The film isn't perfect. For one thing, there's an over-reliance on the extreme close-up, something that always bothers me. We rarely sit back to watch people as they interact, and that's important when the whole film depends on the various relationships we're watching. Davis is adorable, managing to be both funny and sexy in equal measure, and she gives a winning, deeply personable performance in the lead, but Chinlund never quite matches her in terms of energy or charm. To some extent, that's appropriate for his character, who always demonstrates a higher degree of reserve than she does, but part of it is a failing on the part of the actor. If you're an X-FILES fan, you'd recognize Chinlund as the hair and nail fetishist from a few seasons back, one of the more effectively creepy villains I can remember seeing on the show. Like Peter Greene, this guy exudes a bit of creepy, no matter how much he tries to turn up the charisma. Their chemistry is crucial to the film's success, and it's a credit to Davis as a filmmaker that she was smart enough to go back and reshoot key sequences in the film to warm things up between the two of them. The film is slightly unfinished, but that's something that a canny distributor should be able to remedy with a little bit of money and a wee bit of faith. Davis has poured her heart into this film, and as she's been trying to finish it, she actually went off and shot another film for producer Don Roos, a comedy called ALL OVER THE GUY that stars Dan Bucatinsky (who also wrote the film), Adam Goldberg, Richard Ruccolo, and the delicious Sasha Alexander. That's the first time she simply came in as a director instead of having to basically be a one-woman show. Serving as writer, director, producer, and editor can push anyone to their limits, and Davis seems to have managed the difficult balancing act with grace and style. She's got a hell of a career ahead of her as soon as she gets the proper exposure to the viewing public.

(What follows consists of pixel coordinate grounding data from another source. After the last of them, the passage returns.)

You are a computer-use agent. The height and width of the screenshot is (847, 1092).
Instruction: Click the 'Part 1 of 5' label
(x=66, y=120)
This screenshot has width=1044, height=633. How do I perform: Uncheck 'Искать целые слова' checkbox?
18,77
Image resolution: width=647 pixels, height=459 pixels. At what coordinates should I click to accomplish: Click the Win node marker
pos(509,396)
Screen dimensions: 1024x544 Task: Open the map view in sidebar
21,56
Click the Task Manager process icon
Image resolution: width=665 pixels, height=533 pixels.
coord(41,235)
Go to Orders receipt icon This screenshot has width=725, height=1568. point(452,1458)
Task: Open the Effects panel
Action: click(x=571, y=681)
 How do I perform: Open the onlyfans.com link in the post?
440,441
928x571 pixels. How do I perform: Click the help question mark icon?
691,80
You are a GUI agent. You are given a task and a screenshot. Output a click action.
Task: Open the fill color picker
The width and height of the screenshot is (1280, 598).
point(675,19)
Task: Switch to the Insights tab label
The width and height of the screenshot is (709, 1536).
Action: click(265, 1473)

There was a Q&A session after the film, and the audience seemed deeply moved by the film they'd just seen. Frequently at this type of thing, there's a few perfunctory questions and the event's over. Not with this crowd. They stayed and they stayed, and there was always one more question they wanted to ask. There were a few spontaneous compliments yelled from various places aroud the theater, including one cry of "You're going to win the festival!" followed by a pretty rousing wave of applause. After the Q&A, a crush of people made their way forward to take their individual turns talking to Julie. Through it all, she maintained that same easy friendliness, making sure she took the time to listen to each response. When one woman complained that the title would never work in middle America, Julie didn't just brush her off. Instead, she talked with the woman, quizzed her on her feelings. The woman said she'd avoided the first two showings of the film at the fest expressly because of the title. Julie was kind enough to not point out that the woman had come to the third screening, and that the title hadn't changed. Personally, after seeing the response outside in line, I would say only a complete idiot would drop the title. It's distinct, it's memorable, and it captures the nature of this film perfectly. It's naughty in all the right ways, it's romantic and goofy, and it's sincere.
It may have been a long time coming, but now that AMY'S ORGASM is here, it's obviously well worth the wait.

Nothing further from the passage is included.